Read Matthew 15
Key Verse: Matthew 15:28 “O woman, great is your faith! Let it be to you as you desire.”
This is a strange story, to say the least. It’s a story of a Canaanite woman whose daughter was demon-possessed, who came to Jesus crying out for mercy that her daughter might be healed. Apparently she was so insistent that the disciples became upset and urged Jesus to send her away. Jesus’ response is what makes the story so difficult. He answered, “I was sent only to the lost sheep of Israel.” Now it appears that He’s being uncharacteristically callous and hard. But notice that His disciples were there, and they undoubtedly remembered that He had already sent them out to the lost sheep of Israel. They knew this woman was not one of those. They knew she was a Canaanite, a Gentile, one often referred to by Jewish people as a dog. And perhaps in order to appear consistent to His disciples, He said what He said, but then, probably looking at the woman with tongue in cheek, as it were, He said, “It is not right to take the children’s bread and toss it to their dogs.”

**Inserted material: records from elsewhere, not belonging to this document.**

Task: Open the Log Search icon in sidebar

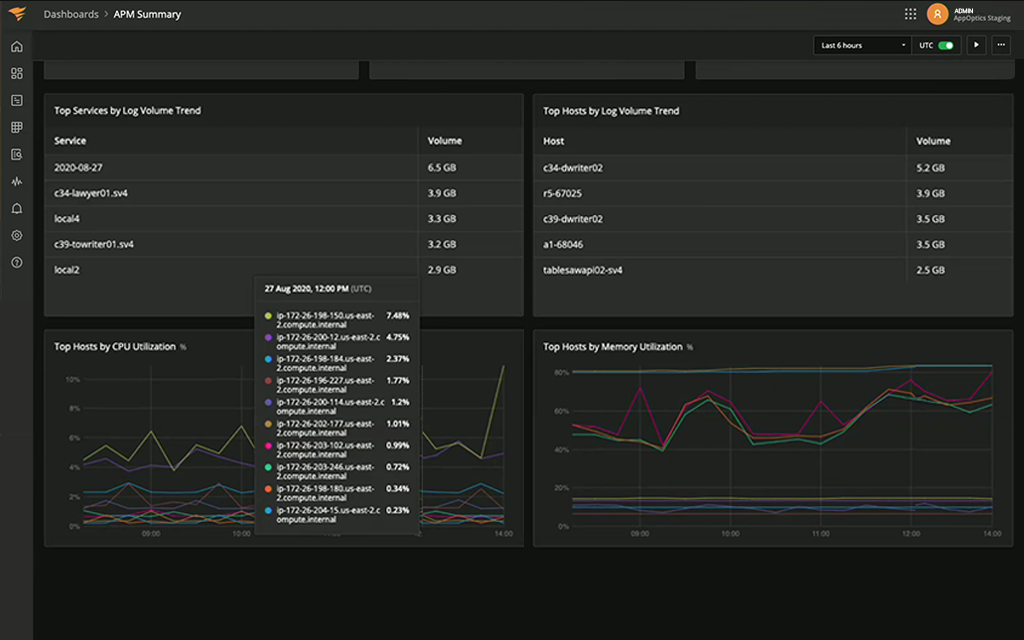Action: pos(15,154)
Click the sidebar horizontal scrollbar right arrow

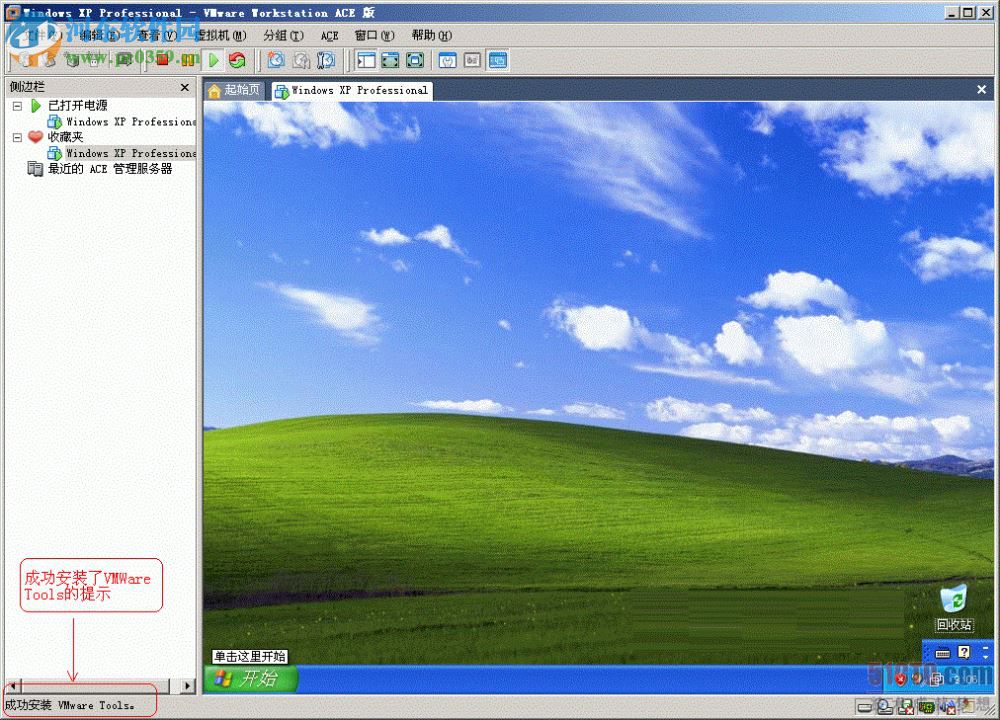point(187,685)
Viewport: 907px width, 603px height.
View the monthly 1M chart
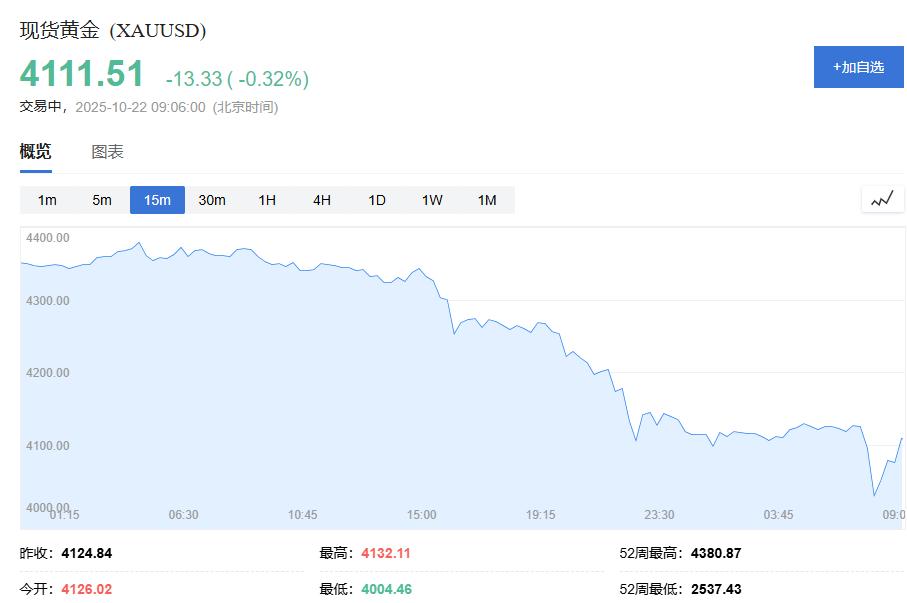click(x=487, y=200)
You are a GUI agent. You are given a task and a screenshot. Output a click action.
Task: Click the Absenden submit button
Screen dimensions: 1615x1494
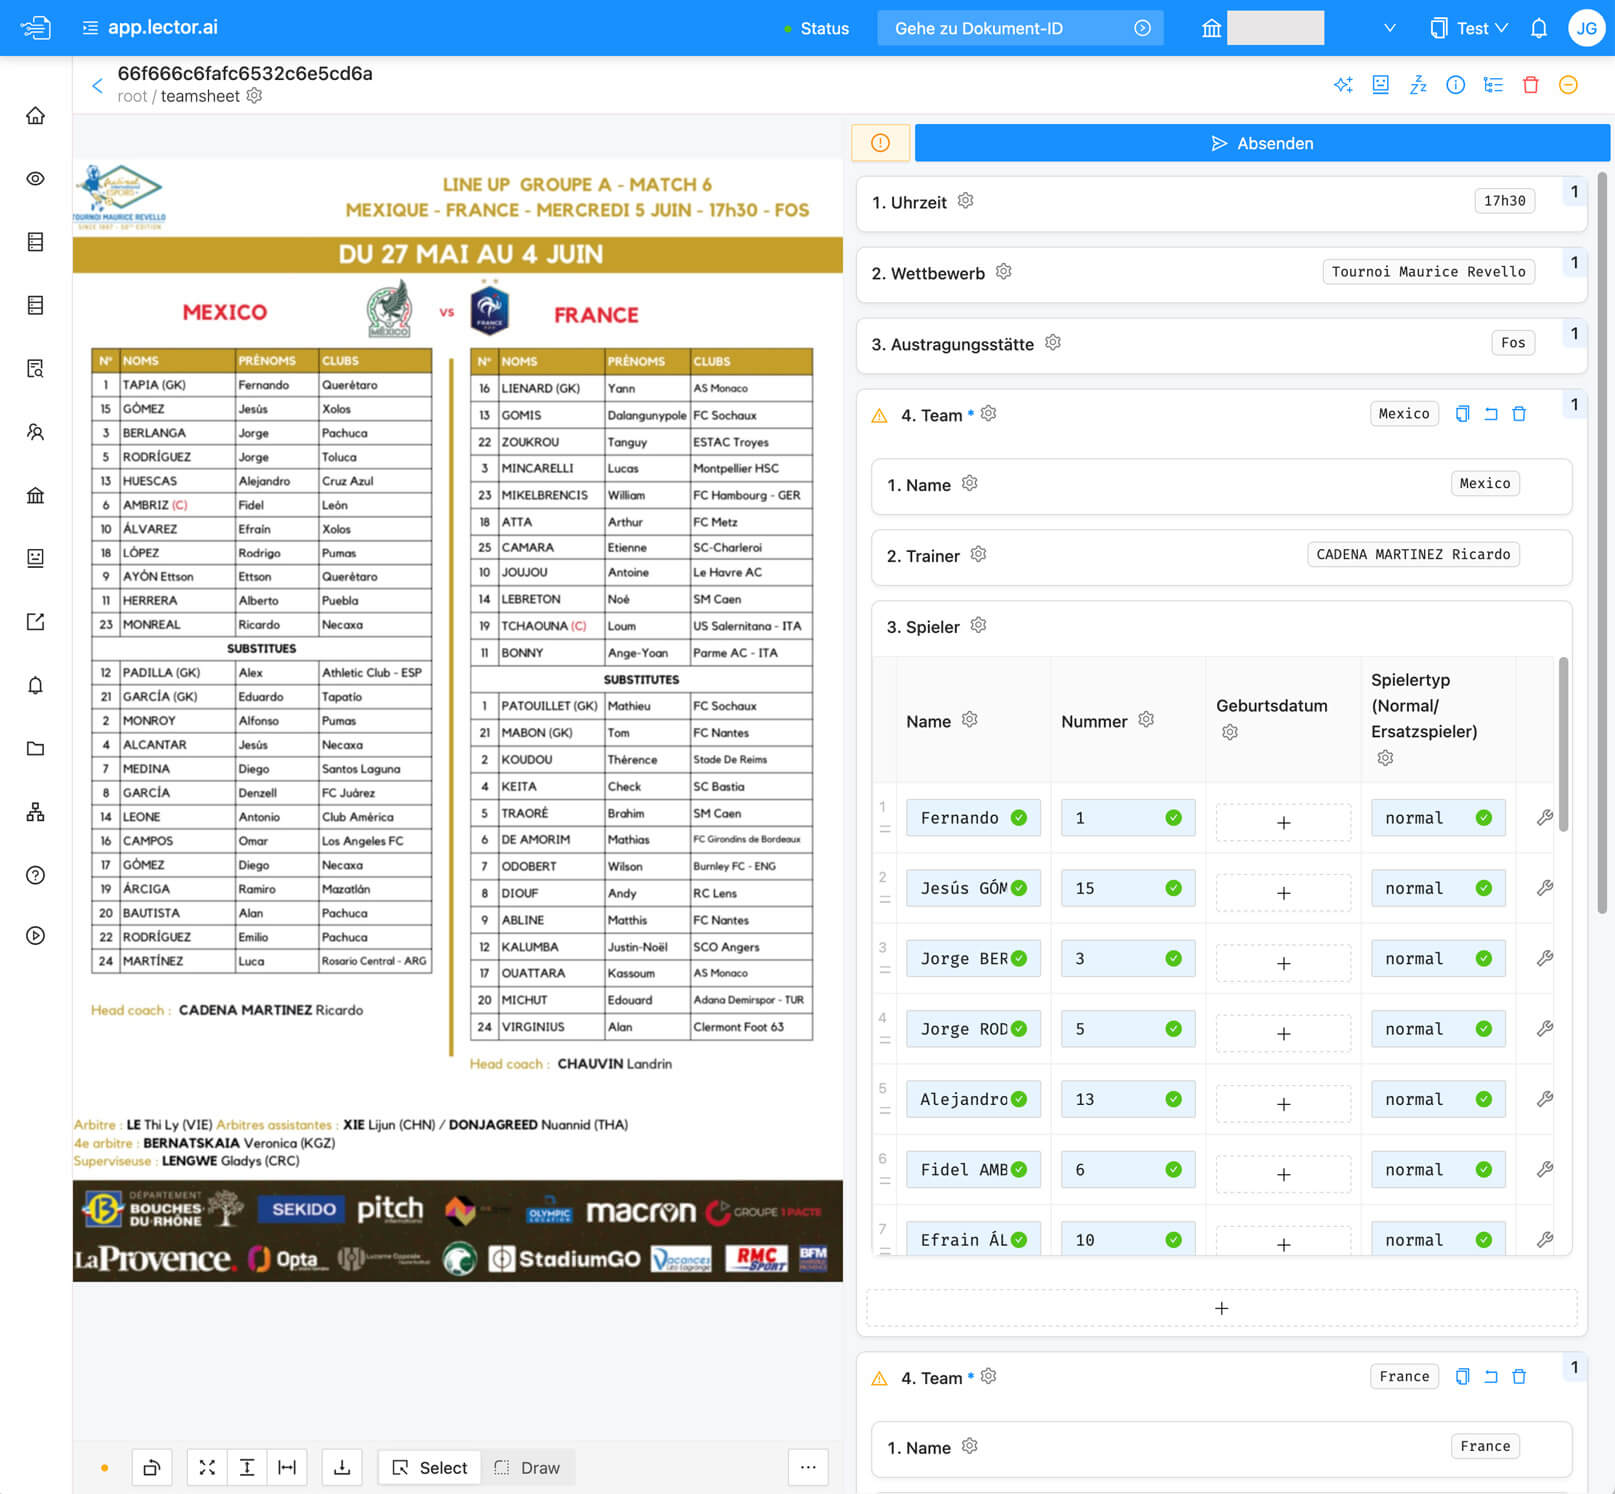1261,143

The woman, instead of being intimidated by this statement, which may have been a quotation of a popular saying, responds almost as though it is a game, saying, “Yes Lord, but even the dogs eat the crumbs that fall from the master’s table.” There’s obviously some kind of repartee going on between Jesus and this woman. There’s a non-verbal communication that the disciples miss. How else does one explain her remarkable wit and self-assurance? She obviously read in Jesus’ look a compassion, an empathy, and openness that she very quickly siezed. Jesus used her as a tremendous object lesson saying, “Woman, you have great faith. Your request is granted,” which is reminiscent of the centurion who had greater faith than anyone in Israel. The thing that jumps out here is the fact that Jesus refused to be painted into a corner, even by His own words. He has a marvellous flexibility about Him and a kind of youthful adaptability that took as its rule, first and foremost, the rule of love.